*** Begin section ***
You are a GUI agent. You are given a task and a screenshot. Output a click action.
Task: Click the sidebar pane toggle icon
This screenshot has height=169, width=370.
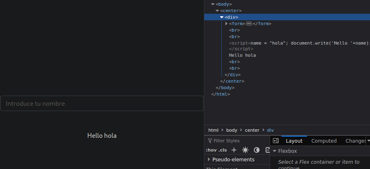pyautogui.click(x=276, y=141)
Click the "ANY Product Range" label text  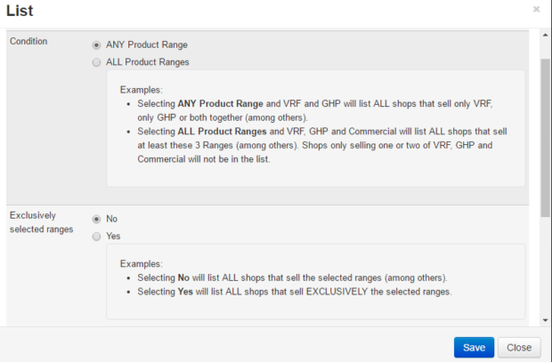pos(147,44)
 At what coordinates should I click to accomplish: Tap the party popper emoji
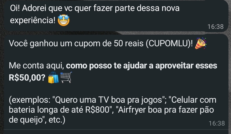[201, 43]
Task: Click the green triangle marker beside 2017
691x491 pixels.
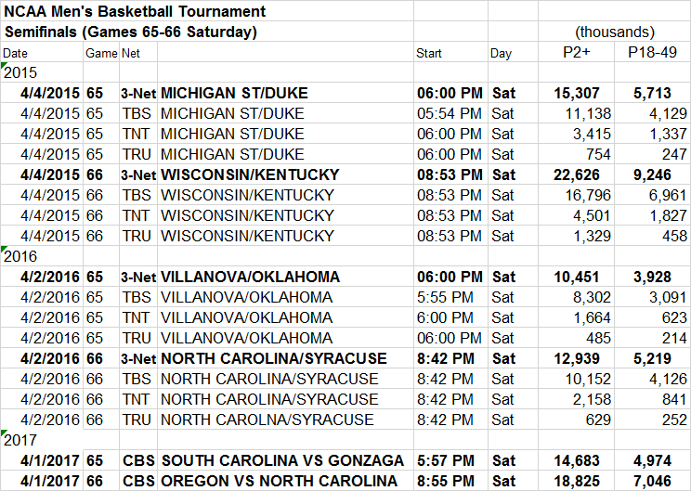Action: coord(4,433)
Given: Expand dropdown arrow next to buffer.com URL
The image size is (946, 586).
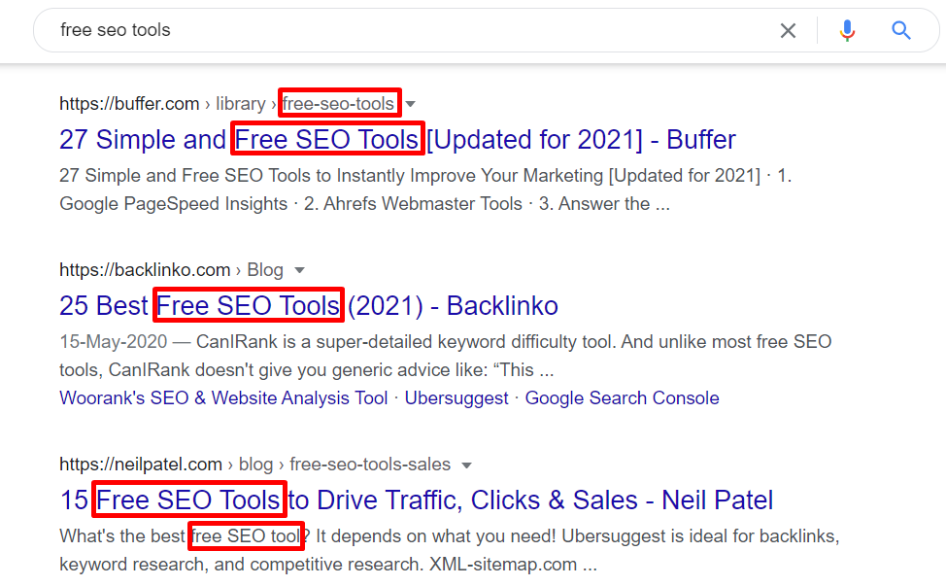Looking at the screenshot, I should 410,104.
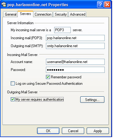Image resolution: width=113 pixels, height=138 pixels.
Task: Click the POP3 server type box
Action: click(x=62, y=30)
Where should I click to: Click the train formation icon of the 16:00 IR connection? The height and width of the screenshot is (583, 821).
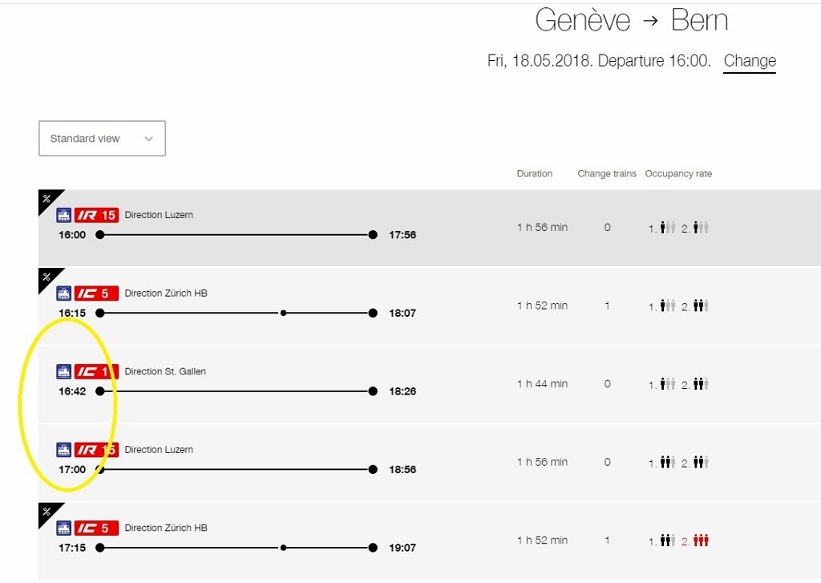point(64,214)
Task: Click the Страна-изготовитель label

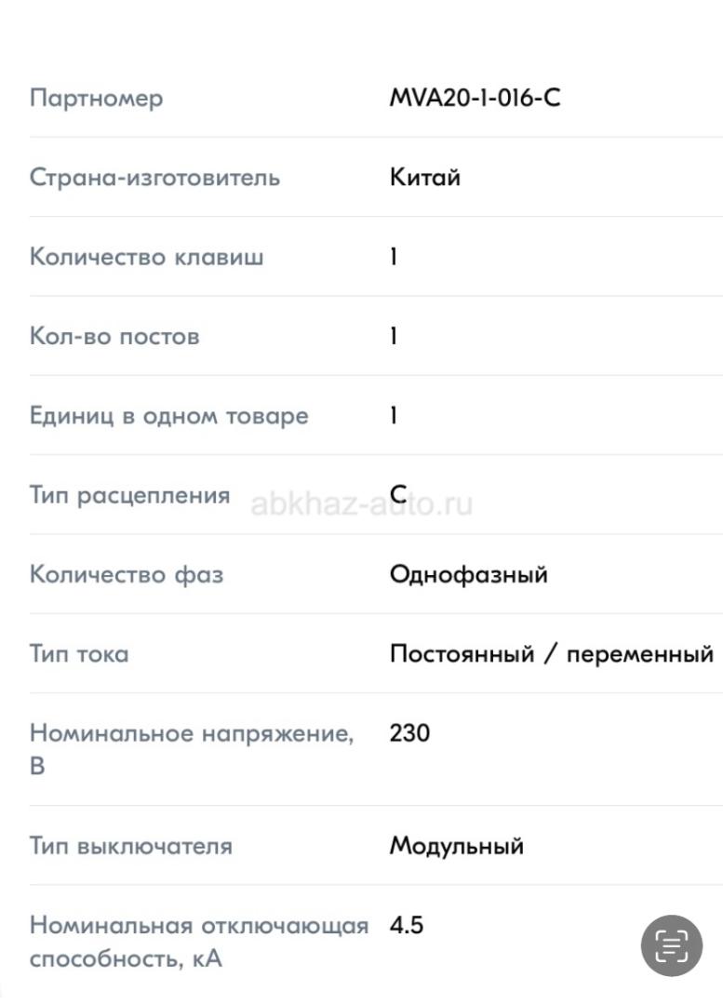Action: [154, 177]
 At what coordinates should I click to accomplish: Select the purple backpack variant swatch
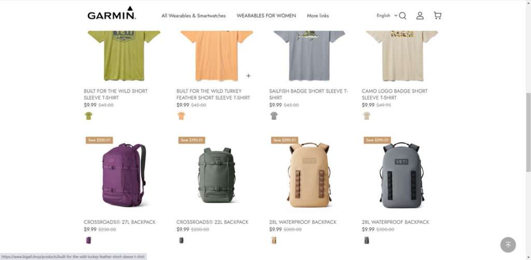pos(88,240)
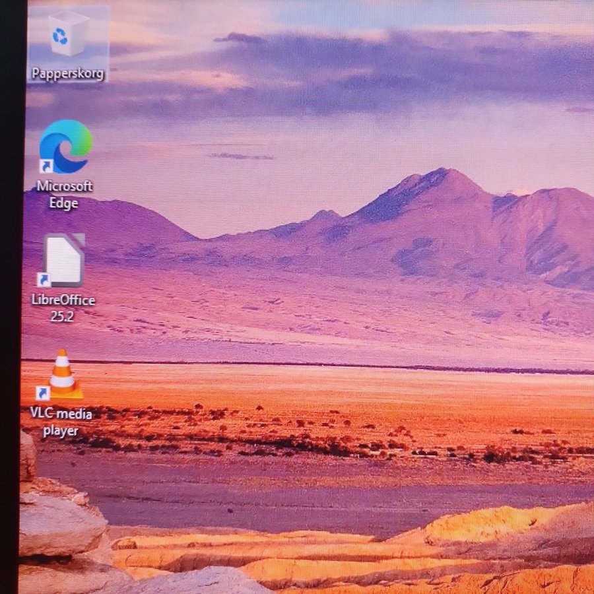Select the LibreOffice document icon
Viewport: 594px width, 594px height.
tap(64, 260)
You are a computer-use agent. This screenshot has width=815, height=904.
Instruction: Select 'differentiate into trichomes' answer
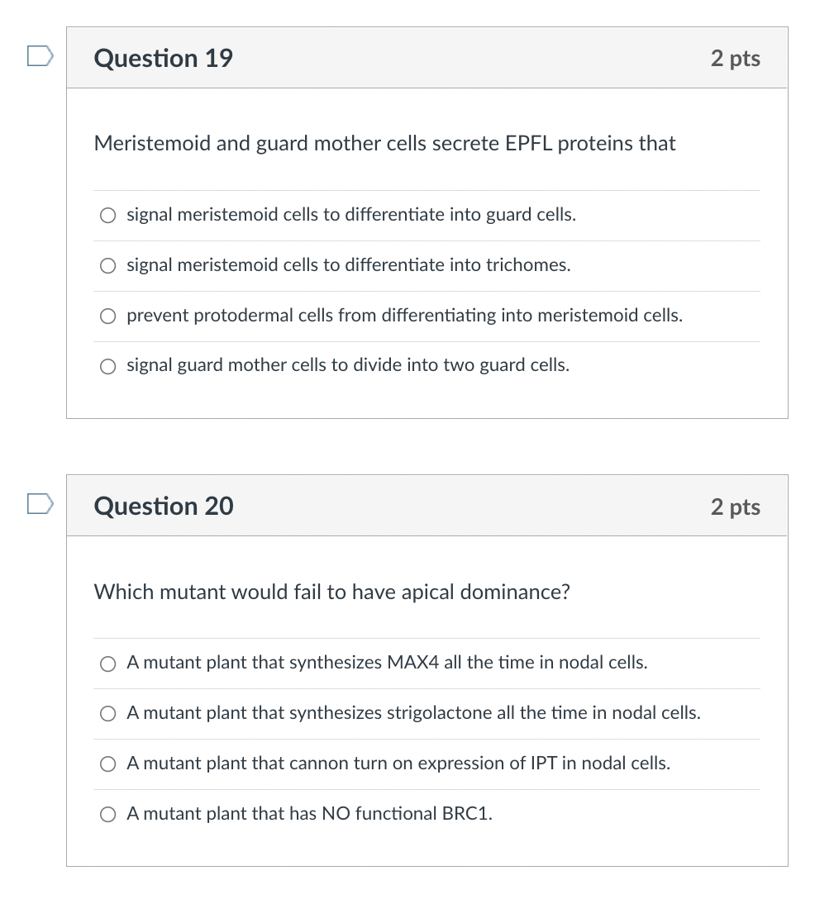pyautogui.click(x=107, y=266)
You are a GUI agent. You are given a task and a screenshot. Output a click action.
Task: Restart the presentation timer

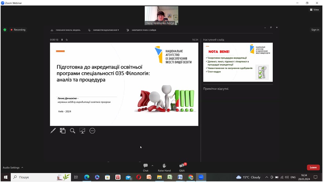click(x=67, y=40)
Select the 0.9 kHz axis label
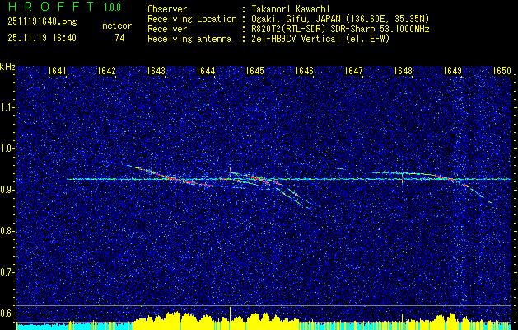 [x=7, y=190]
*** End section ***
◆ **To do**
In the listing above, find the line containing "691x491 pixels." and the line containing "Given: Expand dropdown". Print those two lines and every line between them exactly, with no pictures.

◆ **Response box**
691x491 pixels.
Action: coord(4,433)
Given: Expand dropdown arrow next to buffer.com URL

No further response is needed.